Menurut Gordon Haddon Clark, "tugas pertama orang Kristen untuk memahami teori yang benar atau doktrin yang benar sehingga dengan demikian menerapkan praktik yang benar. Urutannya yaitu, pertama teori, kemudian praktik logis dan alkitabiah. Hal ini ditunjukan dalam Surat Paulus kepada Roma, di mana ia menghabiskan sebelas bab pertama menguraikan teori dan lima terakhir membahas praktik. Guru-guru Kristen kontemporer tidak hanya membalikkan urutan Alkitab, mereka juga membalikkan penekanan Paulus.
Kegagalan guru dari gereja yang mengaku untuk mengajar orang percaya dalam doktrin yang benar adalah penyebab kesalahan perilaku dan impotensi spiritual dan budaya orang Kristen. Kurangnya kekuatan gereja adalah akibat dari kurangnya kebenaran. Injil adalah kekuatan Allah, bukan pengalaman keagamaan atau hubungan pribadi. Gereja tidak memiliki kekuatan karena telah meninggalkan Injil, kabar baik, untuk agama
pengalaman." (Dikutip dari God's Hammer : Biblle & Its Critics, karya Gordon H. Clark, hlm 181).

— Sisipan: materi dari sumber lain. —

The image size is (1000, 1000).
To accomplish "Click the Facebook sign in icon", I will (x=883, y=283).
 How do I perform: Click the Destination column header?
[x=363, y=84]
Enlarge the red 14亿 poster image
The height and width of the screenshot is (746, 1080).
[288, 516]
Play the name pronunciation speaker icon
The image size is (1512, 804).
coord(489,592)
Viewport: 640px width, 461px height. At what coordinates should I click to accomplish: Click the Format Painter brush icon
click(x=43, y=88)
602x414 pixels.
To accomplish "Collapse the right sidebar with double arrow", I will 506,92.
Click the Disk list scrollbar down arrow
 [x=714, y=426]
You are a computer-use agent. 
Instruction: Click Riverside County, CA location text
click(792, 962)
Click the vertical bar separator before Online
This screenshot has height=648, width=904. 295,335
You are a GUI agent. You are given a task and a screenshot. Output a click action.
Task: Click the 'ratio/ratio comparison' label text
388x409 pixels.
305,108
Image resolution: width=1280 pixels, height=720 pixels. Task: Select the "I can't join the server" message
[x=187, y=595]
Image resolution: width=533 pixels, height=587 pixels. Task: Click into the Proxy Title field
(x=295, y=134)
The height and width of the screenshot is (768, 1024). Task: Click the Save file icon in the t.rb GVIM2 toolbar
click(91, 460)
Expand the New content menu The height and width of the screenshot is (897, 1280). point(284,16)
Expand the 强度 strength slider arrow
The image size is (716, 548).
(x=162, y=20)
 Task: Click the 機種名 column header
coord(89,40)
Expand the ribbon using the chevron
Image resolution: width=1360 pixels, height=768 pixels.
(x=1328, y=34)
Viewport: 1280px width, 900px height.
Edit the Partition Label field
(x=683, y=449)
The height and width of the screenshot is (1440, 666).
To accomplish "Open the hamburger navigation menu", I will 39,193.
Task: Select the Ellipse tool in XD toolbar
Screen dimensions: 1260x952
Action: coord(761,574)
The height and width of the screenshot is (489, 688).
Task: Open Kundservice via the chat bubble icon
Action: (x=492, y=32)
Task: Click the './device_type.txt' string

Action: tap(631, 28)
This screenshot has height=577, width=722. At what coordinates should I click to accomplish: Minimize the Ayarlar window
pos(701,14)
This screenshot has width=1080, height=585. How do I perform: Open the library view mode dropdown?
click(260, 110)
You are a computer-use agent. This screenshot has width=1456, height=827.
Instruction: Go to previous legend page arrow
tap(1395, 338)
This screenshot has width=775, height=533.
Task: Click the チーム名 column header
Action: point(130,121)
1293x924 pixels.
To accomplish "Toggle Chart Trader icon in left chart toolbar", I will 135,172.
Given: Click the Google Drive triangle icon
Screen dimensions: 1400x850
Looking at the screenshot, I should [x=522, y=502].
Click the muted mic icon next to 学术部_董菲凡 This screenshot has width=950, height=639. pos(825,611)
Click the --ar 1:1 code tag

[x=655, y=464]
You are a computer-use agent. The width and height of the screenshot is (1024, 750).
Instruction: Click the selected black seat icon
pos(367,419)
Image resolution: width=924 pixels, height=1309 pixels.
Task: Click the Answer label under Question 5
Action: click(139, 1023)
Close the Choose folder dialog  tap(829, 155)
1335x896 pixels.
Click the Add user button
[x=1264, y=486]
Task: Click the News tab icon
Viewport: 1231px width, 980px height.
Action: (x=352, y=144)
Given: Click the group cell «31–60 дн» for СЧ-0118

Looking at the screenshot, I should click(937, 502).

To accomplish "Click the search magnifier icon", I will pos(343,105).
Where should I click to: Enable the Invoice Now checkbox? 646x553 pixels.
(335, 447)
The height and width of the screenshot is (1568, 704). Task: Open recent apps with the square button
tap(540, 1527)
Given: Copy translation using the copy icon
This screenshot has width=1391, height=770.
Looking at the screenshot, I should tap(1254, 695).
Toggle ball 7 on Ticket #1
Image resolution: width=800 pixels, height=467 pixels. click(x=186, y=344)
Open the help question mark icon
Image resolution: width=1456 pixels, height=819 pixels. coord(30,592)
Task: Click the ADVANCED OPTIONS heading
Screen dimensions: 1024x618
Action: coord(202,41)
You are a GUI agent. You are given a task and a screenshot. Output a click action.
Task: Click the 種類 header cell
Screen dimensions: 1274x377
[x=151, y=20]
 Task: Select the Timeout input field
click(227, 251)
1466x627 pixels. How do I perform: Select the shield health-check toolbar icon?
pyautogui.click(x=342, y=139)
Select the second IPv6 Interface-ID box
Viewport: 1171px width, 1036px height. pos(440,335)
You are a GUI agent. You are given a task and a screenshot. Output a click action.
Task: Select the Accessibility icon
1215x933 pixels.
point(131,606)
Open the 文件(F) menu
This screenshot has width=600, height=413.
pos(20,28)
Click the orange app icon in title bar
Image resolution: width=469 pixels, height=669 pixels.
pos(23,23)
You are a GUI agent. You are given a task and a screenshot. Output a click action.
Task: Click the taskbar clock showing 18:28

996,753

Jadi kesimpulannya, orang-orang Kristen yang menjadikan perilaku dan pengalaman sebagai hal utama dalam gereja sambil mengabaikan Doktrin Alkitab, itu sama saja dengan menegaskan Doktrin Non Alkitabia, sekali pun mungkin mereka menolak Doktrin tapi tanpa mereka sadari mereka sedang berada pada posisi doktrinal tertentu yaitu doktrin yang anti doktrin atau lebih tepatnya Doktrin Non Kristen atau Non Alkitabia yang dipengaruhi oleh pandangan dunia non Kristen.